= Prompt =
Copy out each line in the listing below where the word "will" appears.
Top of Dataset records
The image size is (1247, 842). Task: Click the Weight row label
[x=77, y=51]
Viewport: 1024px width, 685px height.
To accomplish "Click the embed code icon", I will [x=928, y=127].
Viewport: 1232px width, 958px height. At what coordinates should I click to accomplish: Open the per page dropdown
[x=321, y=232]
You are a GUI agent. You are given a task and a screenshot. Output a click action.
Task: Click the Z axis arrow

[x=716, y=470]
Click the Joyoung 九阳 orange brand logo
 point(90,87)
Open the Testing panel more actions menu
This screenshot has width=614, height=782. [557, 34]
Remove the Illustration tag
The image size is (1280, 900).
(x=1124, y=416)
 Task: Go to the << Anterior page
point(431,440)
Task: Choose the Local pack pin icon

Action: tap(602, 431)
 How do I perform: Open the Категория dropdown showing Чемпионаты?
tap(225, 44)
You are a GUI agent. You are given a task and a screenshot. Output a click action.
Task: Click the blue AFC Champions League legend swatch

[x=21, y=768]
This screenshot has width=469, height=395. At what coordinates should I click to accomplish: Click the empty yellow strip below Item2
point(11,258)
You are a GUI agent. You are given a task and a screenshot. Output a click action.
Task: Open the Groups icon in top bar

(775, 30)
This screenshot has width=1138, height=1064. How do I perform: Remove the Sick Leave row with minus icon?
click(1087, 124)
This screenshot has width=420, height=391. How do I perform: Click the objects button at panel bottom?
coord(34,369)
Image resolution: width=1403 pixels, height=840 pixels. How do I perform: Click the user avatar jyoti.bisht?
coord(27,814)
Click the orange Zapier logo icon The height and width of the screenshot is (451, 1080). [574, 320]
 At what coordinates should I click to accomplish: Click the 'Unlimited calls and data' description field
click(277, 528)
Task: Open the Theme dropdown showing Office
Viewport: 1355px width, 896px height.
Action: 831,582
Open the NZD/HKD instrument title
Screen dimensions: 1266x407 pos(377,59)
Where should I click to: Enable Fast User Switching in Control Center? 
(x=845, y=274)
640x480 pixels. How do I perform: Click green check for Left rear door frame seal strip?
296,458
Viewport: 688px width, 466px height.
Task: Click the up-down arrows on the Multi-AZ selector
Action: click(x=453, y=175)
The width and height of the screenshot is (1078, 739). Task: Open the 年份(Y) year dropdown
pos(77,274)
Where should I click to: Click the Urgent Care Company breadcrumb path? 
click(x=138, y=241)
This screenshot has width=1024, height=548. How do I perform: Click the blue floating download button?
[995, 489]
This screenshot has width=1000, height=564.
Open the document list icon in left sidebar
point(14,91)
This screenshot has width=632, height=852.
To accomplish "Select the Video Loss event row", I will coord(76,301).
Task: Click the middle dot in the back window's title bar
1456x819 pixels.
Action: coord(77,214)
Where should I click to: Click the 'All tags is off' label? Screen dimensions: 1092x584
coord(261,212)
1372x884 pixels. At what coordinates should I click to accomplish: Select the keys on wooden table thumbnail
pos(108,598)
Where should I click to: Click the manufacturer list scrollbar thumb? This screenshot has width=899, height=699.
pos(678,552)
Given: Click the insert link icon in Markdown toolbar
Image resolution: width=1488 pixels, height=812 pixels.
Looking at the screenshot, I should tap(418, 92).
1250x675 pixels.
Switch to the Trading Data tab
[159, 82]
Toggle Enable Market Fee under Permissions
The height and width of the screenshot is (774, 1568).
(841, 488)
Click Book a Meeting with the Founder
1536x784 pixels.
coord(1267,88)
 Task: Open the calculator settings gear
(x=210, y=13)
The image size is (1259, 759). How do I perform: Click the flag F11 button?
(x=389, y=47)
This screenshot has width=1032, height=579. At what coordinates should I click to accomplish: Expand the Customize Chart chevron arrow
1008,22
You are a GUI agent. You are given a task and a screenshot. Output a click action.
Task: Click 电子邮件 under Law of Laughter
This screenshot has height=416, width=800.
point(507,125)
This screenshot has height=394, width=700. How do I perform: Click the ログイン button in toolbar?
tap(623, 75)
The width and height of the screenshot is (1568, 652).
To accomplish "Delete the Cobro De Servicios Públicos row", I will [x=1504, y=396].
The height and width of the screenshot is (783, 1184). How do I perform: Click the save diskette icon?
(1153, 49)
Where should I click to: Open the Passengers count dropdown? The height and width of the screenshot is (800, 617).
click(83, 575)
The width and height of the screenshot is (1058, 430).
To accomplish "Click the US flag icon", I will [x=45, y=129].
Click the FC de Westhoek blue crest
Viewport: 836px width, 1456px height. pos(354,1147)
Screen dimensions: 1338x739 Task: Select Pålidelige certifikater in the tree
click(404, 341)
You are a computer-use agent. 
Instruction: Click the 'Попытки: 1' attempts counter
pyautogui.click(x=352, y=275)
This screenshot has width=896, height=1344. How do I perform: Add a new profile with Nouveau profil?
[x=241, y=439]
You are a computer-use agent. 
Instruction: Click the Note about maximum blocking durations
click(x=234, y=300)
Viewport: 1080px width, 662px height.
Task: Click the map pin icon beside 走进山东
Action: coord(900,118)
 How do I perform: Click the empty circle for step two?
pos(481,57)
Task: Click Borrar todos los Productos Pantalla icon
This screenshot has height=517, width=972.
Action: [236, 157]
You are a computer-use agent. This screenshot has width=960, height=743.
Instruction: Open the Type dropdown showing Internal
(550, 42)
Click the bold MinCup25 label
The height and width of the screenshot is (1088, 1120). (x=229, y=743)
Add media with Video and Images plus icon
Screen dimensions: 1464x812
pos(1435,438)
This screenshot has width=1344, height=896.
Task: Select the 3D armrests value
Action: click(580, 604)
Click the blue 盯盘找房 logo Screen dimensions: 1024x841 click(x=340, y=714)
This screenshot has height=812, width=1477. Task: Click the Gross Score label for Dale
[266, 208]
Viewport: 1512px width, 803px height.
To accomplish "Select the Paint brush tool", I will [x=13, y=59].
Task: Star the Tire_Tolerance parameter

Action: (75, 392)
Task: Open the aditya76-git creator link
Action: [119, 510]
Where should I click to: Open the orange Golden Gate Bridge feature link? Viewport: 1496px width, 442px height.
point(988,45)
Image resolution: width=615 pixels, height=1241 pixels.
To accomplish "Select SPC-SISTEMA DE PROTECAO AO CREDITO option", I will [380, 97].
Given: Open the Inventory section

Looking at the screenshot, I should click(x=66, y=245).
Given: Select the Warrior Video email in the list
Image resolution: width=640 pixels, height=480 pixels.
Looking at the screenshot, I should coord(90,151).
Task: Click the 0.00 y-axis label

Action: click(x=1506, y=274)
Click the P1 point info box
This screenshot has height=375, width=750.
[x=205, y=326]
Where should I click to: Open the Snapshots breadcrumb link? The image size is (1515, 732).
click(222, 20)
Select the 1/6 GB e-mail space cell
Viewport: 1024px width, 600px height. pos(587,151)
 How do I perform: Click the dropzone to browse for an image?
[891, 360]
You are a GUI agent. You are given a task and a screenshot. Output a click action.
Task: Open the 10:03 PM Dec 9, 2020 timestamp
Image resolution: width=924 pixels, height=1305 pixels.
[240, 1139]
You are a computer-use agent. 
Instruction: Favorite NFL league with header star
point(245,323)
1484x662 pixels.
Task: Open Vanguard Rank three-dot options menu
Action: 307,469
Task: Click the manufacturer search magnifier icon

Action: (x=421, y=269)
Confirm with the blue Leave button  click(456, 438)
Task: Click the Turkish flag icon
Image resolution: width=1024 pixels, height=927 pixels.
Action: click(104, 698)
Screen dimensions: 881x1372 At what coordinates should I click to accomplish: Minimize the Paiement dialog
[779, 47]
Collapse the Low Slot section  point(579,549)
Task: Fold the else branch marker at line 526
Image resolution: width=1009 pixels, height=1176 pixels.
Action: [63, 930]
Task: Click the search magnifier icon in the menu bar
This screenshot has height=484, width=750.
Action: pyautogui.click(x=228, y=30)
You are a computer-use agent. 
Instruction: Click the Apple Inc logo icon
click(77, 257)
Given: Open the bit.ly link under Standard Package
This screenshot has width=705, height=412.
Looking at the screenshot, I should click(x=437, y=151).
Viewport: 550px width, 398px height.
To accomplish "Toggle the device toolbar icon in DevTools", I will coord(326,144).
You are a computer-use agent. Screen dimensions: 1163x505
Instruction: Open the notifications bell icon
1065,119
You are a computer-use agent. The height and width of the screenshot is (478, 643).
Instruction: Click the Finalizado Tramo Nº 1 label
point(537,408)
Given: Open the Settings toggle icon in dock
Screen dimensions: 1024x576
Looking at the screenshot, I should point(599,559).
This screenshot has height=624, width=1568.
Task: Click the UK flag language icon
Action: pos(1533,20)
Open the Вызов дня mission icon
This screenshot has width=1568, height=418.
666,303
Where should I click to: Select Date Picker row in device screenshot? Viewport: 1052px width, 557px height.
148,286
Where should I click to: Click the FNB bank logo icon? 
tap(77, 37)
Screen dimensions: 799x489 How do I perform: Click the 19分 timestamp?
Bottom of Dataset records
= Task result =
To accomplish "Click the embed code icon", I will [x=928, y=127].
To accomplish "Select the Video Loss event row", I will coord(76,301).
To accomplish "Delete the Cobro De Servicios Públicos row", I will [x=1504, y=396].
To accomplish "Click the US flag icon", I will [x=45, y=129].
To accomplish "Select the Paint brush tool", I will [x=13, y=59].
To accomplish "Select SPC-SISTEMA DE PROTECAO AO CREDITO option", I will [380, 97].
To accomplish "Toggle the device toolbar icon in DevTools", I will coord(326,144).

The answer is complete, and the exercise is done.